Есть у него и местный приятель — я зову его Рыжиком — боевой коккоревский кот, словно по часам приходящий к крыльцу на завтрак, обед и ужин. Всё бы ничего, да он помечает свою территорию и иногда прорывается внутрь, чтобы мы знали, кто в доме хозяин. Дымок пытается на него рычать, но Рыжик лишь вяло отмахивается хвостом: не таких бивали… Вся морда и уши в царапинах, он тощий и умный; однажды я с трудом вырвал из-под его глаза клеща — и получил мгновенный удар когтистой лапой.

ПРО КОТА ЯШКУ
Яшка был типичный неудачник, горемычный подмосковный кот, с кем играет на досуге дачник, а к зиме бросает в огород. Он пришёл к нам жалкий, по метели, в людях разуверившись почти. Мы его впустили, отогрели, дали имя бойкое… Расти! Испытав, что значит быть ненужным, понимал со слова одного, рос на удивление послушным — знать, боялся: выгоним его… Долго в нашу искренность не веря, не решался затевать игру.
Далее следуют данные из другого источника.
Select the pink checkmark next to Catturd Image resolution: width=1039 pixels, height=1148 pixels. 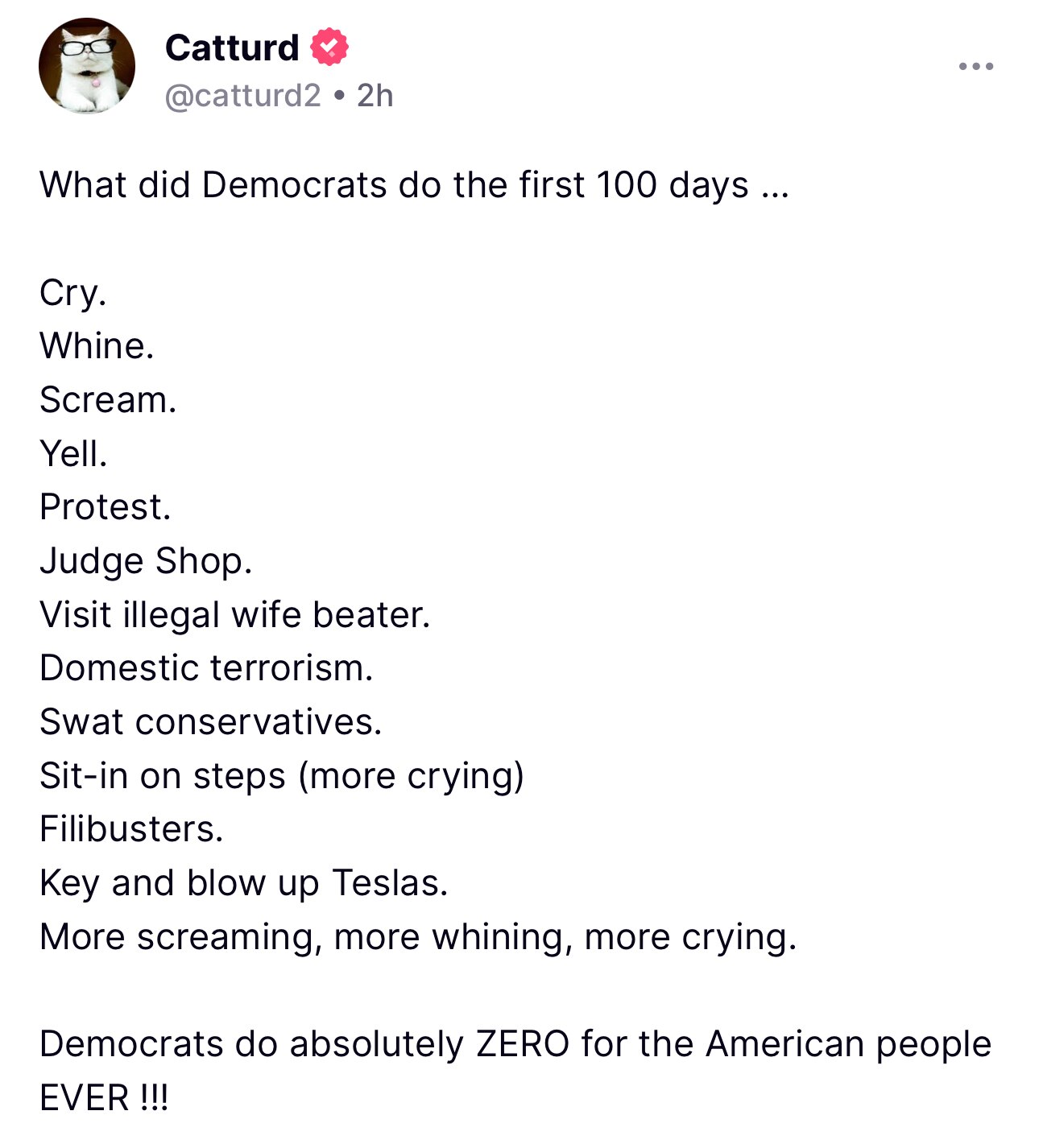pos(330,47)
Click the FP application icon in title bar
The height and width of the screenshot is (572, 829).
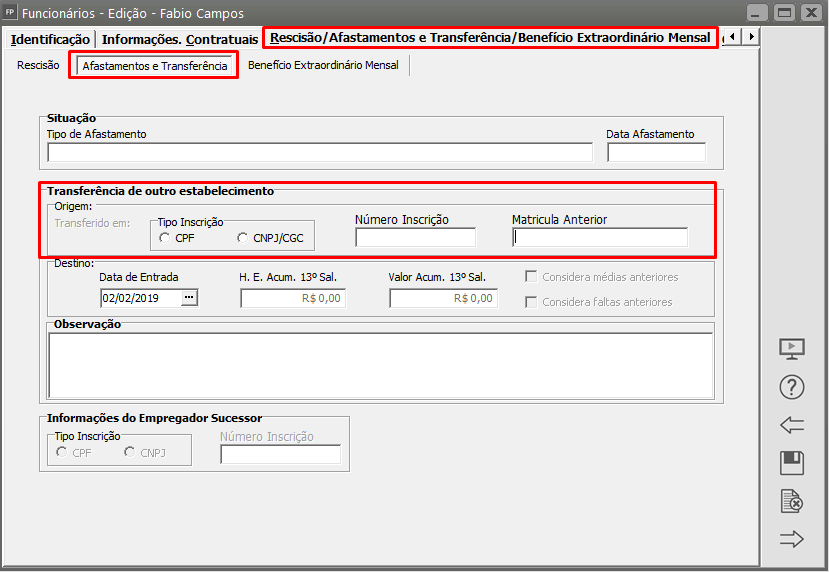tap(10, 11)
После зла как люди, так и звери привыкают медленно к добру.
Мы всем сердцем полюбили Яшку: до чего же был смышлёный кот! Брось ему конфетную бумажку, он тотчас тебе её снесёт. Стал к весне он ладным да пригожим. А однажды вышел — и пропал… Видимо, каким-нибудь прохожим под руку доверчиво попал. Ну добро бы — для того украли, чтобы в доме жил хороший кот. Ну, а если снова поиграли, а к зиме швырнули в огород?..
На душе вдруг сделается тяжко, как представлю: в горести своей где-то бродит и дичает Яшка и совсем не верует в людей.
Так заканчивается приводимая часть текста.